Vps13 influences the actin cytoskeleton organization and interacts with actin. (A) Organization of actin cytoskeleton in vps13Δ cells. Wild type and vps13Δ cells were grown to log-phase, fixed and stained using labeled phalloidine and observed by fluorescence microscopy. Scale bar, 5 µm. (B). Actin cytoskeleton organization in vps13Δ cells bearing P_VPS13-vps13-I2749R. Assay was performed as in A. (C) Graphic representation of actin cytoskeleton organization in vps13Δ cells. At least 100 cells of each strain were observed and the percentage of cells with well-polarized and non-polarized actin cytoskeleton is indicated. Error bars represents standard deviations for three experiments. (D) Immunoprecipitation of wild type and mutant Vps13-GFP proteins. Yeast cells expressing P_TEF1-VPS13-GFP or P_TEF1-VPS13-I2749R-GFP were disrupted using glass beads and GFP-tagged proteins were precipitated using GFP-Trap magnetic beads. Samples were analyzed by standard SDS-PAGE followed by western blotting using anti-GFP and anti-actin antibodies. The 1/100 volume of extract taken to IP was loaded in Total lanes. Strain bearing empty plasmid or plasmid encoding GFP alone was used as a negative control. Irrelevant lane was removed.

Figure 4

Vps13 fragments bind lipids and I2749R substitution attenuates this interaction. (A) Schematic representation of hVps13A and Vps13 domain structure and fragments used in PIP strip assay. Coomassie stained gel showing purified fragments used for PIP strip assay is also shown. Position of isoleucine (I) residue mutated to arginine (R) in ChAc patient and the corresponding site in yeast protein (I2771 in hVps13A and I2749 in yeast Vps13) is indicated by asterisks. Particular domains are indicated by boxes: black, chorein_N; striped, SHR_BD; grey, APT1; dotted, truncated and full-lengh ATG_C. (B) Binding of Vps13 fragments to lipids. GST-Vps13-(SHR_BD -APT1), GST-Vps13-(APT1), GST-Vps13-(SHR_BD) proteins were expressed in E. coli and purified. Up to 1 µg of purified proteins was used to test for binding to lipids deposited on the membrane (PIP strip). The fusion proteins were detected using anti-GST antibody.

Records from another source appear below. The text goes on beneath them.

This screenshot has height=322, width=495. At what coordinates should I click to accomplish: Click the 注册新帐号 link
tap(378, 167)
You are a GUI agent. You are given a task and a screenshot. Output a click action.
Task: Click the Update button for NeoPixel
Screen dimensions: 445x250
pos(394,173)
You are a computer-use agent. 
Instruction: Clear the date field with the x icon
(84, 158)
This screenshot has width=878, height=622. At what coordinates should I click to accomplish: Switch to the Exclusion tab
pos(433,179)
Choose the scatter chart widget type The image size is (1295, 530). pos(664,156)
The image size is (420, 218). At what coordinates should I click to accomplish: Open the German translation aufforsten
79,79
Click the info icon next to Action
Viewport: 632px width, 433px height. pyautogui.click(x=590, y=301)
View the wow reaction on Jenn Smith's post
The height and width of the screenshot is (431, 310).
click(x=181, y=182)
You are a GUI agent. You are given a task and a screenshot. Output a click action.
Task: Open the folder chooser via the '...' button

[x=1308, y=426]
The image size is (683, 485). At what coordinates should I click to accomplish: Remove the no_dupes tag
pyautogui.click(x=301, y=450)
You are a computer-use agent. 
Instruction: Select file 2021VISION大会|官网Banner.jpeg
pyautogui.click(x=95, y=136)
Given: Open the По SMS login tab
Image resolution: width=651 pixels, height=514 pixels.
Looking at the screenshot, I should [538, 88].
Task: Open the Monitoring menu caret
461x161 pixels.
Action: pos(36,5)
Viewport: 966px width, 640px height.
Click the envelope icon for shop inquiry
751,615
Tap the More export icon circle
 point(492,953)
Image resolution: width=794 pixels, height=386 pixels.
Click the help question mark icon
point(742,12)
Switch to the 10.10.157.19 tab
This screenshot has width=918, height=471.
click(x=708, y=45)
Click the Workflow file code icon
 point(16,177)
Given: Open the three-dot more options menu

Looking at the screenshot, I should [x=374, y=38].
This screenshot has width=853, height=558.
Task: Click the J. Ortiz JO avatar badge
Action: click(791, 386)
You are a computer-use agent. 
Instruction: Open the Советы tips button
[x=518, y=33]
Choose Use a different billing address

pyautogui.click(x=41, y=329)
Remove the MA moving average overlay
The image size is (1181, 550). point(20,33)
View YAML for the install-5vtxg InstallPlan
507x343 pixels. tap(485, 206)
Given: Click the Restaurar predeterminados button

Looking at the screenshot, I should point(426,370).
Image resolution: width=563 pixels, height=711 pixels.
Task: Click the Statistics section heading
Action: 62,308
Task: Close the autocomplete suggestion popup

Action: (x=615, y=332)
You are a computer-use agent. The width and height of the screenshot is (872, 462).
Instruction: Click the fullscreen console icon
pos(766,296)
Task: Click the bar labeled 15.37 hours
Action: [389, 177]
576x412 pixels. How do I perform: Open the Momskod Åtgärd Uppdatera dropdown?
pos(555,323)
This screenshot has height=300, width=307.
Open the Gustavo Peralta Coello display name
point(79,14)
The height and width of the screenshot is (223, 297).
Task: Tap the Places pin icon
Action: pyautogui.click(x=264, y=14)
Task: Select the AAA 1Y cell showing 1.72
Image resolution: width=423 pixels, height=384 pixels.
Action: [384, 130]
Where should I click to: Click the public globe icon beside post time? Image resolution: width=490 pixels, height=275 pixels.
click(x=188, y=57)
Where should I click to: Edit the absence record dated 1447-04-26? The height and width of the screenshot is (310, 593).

LPA, lysophosphatidic acid; LPC, lysophosphocholine; PI, phosphatidylinositol; PI3P, PI3-phosphate; PI4P, PI4-phosphate; PI5P, PI5-phosphate; PE, phosphatidylethanolamine; PC, phosphatidylcholine; S1P, sphingosine 1-phosphate; PI(3,4)P₂, PI(3,4)-bisphosphate; PI(3,5)P₂, PI(3,5)-bisphosphate; PI(4,5)P₂, PI4,5-bisphosphate; PI(3,4,5)P₃, PI(3,4,5)-trisphosphate; PA, phosphatidic acid; PS, phosphatidylserine. Experiment was performed at least two times with proteins from independent purifications. Representative result is shown. (C) Binding of Vps13 fragments to PI- and PI3P-containig liposomes. Crude extracts from E. coli containing wild type (WT) or I2749R mutant (*) variant of GST-Vps13-(SHR_BD -APT1) and GST-Fab1-(FYVE) as a positive control were incubated with indicated biotin-tagged liposomes. Liposomes were pull down using the streptavidin-covered beads and processes for western blot. All pull down fractions and 32 μl of each supernatant were loaded on the gel. The fusion proteins were detected using anti-GST antibody. Experiment was performed three times. Representative result is shown.

Figure 5

The level of PI3P influences the localization of Vps13-GFP. (A) Localization of Vps13-GFP in PI3P deficient vps30Δ and vps38Δ cells. Strains transformed with plasmid bearing P_TEF1-VPS13-GFP were grown in SC-leu minimal medium to log-phase and the localization of Vps13-GFP was observed by fluorescence microscopy. At least 100 cells for each strain were observed. The percentage of cells displaying various Vps13-GFP distribution patterns, illustrated in the right-hand panel, is shown. (B) Colocalization of Vps13-GFP and FM4-64 in vps30Δ strain. The vps30Δ strain was transformed with a plasmid encoding P_TEF1-VPS13-GFP. Cells were grown in SC-leu medium to log-phase and the localization of Vps13-GFP protein was observed by confocal microscopy. FM4-64 was used to visualize the compartments of endocytic pathway. Scale bar, 5 µm. (C) Localization of Vps13-GFP and Snf7-RFP in vps30Δ strain. The SNF7-RFP vps30Δ strain was transformed with a plasmid encoding P_TEF1-VPS13-GFP. Cells were grown in SC-leu medium to log-phase and the localization of Snf7-RFP and Vps13-GFP proteins was observed by confocal microscopy.